Should I Convert My Pass-through to a C Corporation?

  • Real estate
  • 8/20/2024
Businessman looking out of window

If you’re thinking about an entity conversion for your business, consider key reasons for not transitioning to a C corporation.

Many of the more favorable aspects of the Tax Cuts and Jobs Act of 2017 (TCJA) are scheduled to sunset at the end of 2025 — like the expiration of the qualified business income deduction under Section 199A and the reversion of individual tax rates in 2026.

The C corporation tax rate, which was permanently changed to a flat 21% from a previously graduated rate structure with a top rate of 35%, will not sunset. This has led to many recent questions on entity conversions.

On the surface, the lower tax rate might make C corporations look more attractive than S corporations, but careful consideration should be given, especially in our ever-changing political and regulatory environment.

Top 5 reasons why pass-through businesses should not convert to a C corporation

1. Tax rates may be lower as a pass-through for some businesses

The capital gains tax rate of up to 20% that is applicable to individuals is lower than the corporate tax rate of 21%. Businesses that expect to generate a significant capital gain may prefer a pass-through structure. Furthermore, for lower-income individuals, the tax on their pass-through income with the graduated tax rates, including income taxed at 10% and 15%, may be lower than the 21% tax on C corporation earnings.

2. Double tax applies to C corporation earnings

S corporations are generally not subject to an entity-level tax. Instead, an S corporation’s income flows through to its shareholders and is taxed at the shareholder level. Unlike S corporations, C corporations are subject to two levels of income tax:

  • First, the C corporation pays tax on its taxable income at the corporate level
  • Then, the shareholders pay tax on dividend distributions from the C corporation

Most dividends are also subject to the 3.8% net investment income tax (NIIT). Therefore, the tax rate on C corporation dividends of top earners will generally be 23.8%, which is composed of the 20% capital gains tax rate on qualified dividends plus the 3.8% NIIT.

When the 23.8% rate is applied to the 79% of C corporation income remaining after the 21% corporate level tax is paid, the total tax rate on the distributed C corporation income is 39.8% [21% + (23.8% x 79%)], which is higher than the 39.6% top marginal tax rate applicable to an individual S corporation owner.

In some cases, the Section 1202 qualified small business stock gain exclusion reduces or eliminates the second level of tax on gain from the sale of the stock if the requirements are met. The ability to use Section 1202 for real estate entities is severely limited; certain businesses, including leasing, brokerage, and hotel/motel operation businesses, are ineligible for the exclusion. Further, the Section 1202 exclusion does not apply to dividends paid by the corporation.

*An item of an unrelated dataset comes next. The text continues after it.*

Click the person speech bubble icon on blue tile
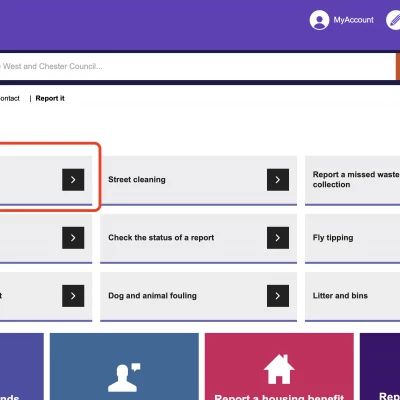This screenshot has width=400, height=400. [x=124, y=377]
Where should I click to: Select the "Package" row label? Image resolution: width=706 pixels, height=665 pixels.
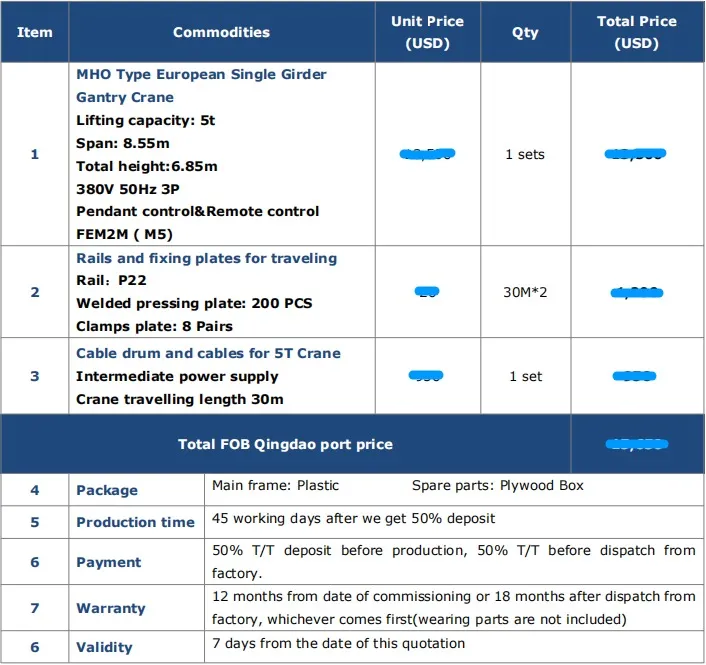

Most C corporations retain some portion of their earnings for use in the business, which will only be subject to the 21% tax until distributed. Thus, C corporation owners can benefit from deferring the tax on the dividends.

However, the IRS may assess the 20% accumulated earnings tax on C corporation accumulated taxable income for the tax year in excess of the amount retained for the reasonable needs of the business, which would limit the ability to defer the shareholder-level tax unless there is a business need to accumulate earnings within the company.

3. Difficulty in converting from a C corporation back to a pass-through

Converting to a C corporation is much easier from a tax perspective than converting back to a pass-through entity. If an S corporation revokes its S election, it cannot typically re-elect S status for five years. Even then, the S corporation is subject to certain penalty taxes, such as the built-in gains tax and the excess passive investment income tax, following the conversion back to an S corporation.

4. Restrictions on cash method of accounting

S corporations that do not maintain inventories and are not considered tax shelters may generally use the cash method of accounting regardless of gross receipts. But a C corporation generally may not use the cash method if it does not meet the gross receipts test of Section 448(c).

Consequently, a conversion to a C corporation may require a change in the corporation’s overall method of accounting and a potentially unfavorable accounting method change and Section 481(a) adjustment.

5. Uncertainty surrounding future tax law

The political landscape is uncertain, and the tax law may change before the TCJA sunsets. While the 21% tax rate is “permanent,” so was the 35% corporate tax rate prior to the enactment of the TCJA.

The calculus of converting to a C corporation will change dramatically if Congress raises the corporate tax rate, extends the Section 199A deduction, or enacts other significant tax legislation. In most cases, it does not make sense to convert to a C corporation without more clarity on future tax legislation.

A big thank you to our national tax office for their assistance with this blog post!

This blog contains general information and does not constitute the rendering of legal, accounting, investment, tax, or other professional services. Consult with your advisors regarding the applicability of this content to your specific circumstances.